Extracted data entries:
####

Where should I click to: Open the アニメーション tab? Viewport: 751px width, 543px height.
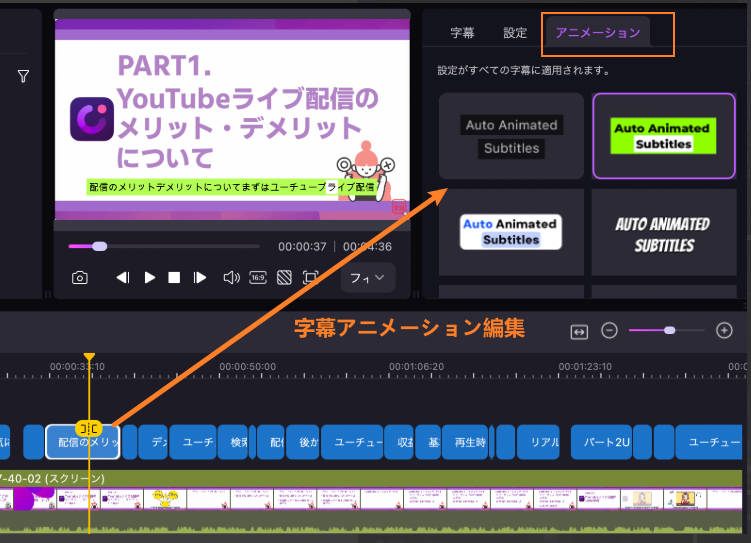597,33
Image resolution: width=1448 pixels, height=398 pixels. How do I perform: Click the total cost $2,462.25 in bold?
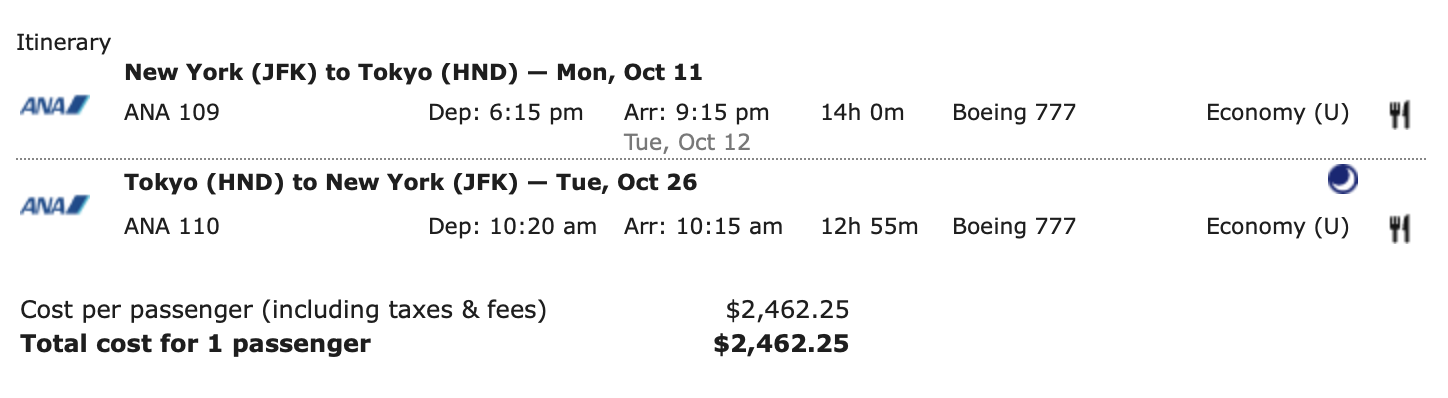(781, 345)
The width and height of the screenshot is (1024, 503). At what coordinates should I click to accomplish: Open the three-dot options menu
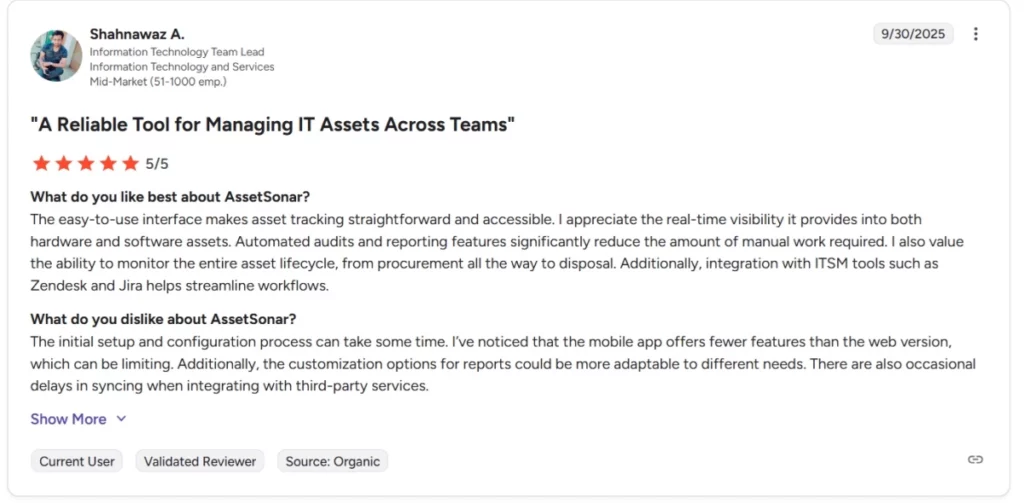[976, 34]
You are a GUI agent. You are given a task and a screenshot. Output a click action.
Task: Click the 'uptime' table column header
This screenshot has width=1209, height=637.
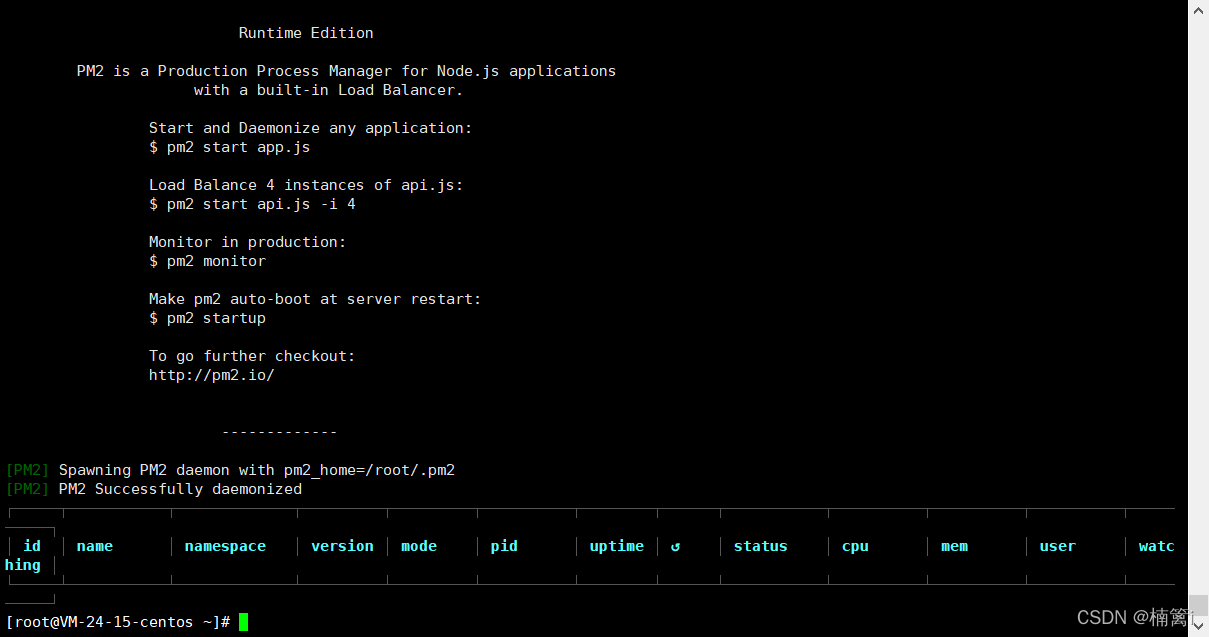617,546
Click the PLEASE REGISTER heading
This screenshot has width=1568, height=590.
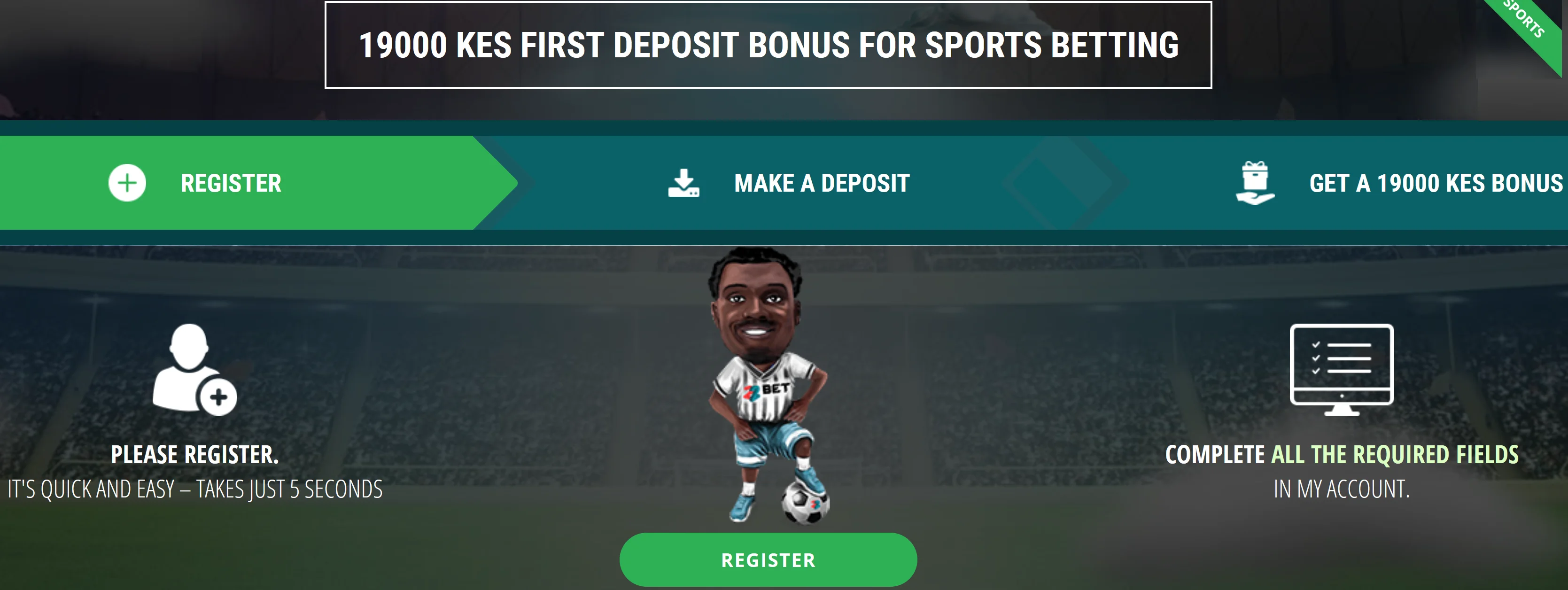(x=195, y=455)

####

Leaving out the pictures, print each line of the records above from the first up to and including the one that contains "Click the PLEASE REGISTER heading", exactly as written.

Where should I click to: Open the アニメーション tab? Viewport: 751px width, 543px height.
597,33
Image resolution: width=1448 pixels, height=398 pixels. How do I perform: Click the total cost $2,462.25 in bold?
(781, 345)
The width and height of the screenshot is (1024, 503). At what coordinates should I click to accomplish: Open the three-dot options menu
[976, 34]
You are a GUI agent. You are given a task and a screenshot. Output a click action.
Task: Click the 'uptime' table column header
This screenshot has width=1209, height=637.
617,546
Click the PLEASE REGISTER heading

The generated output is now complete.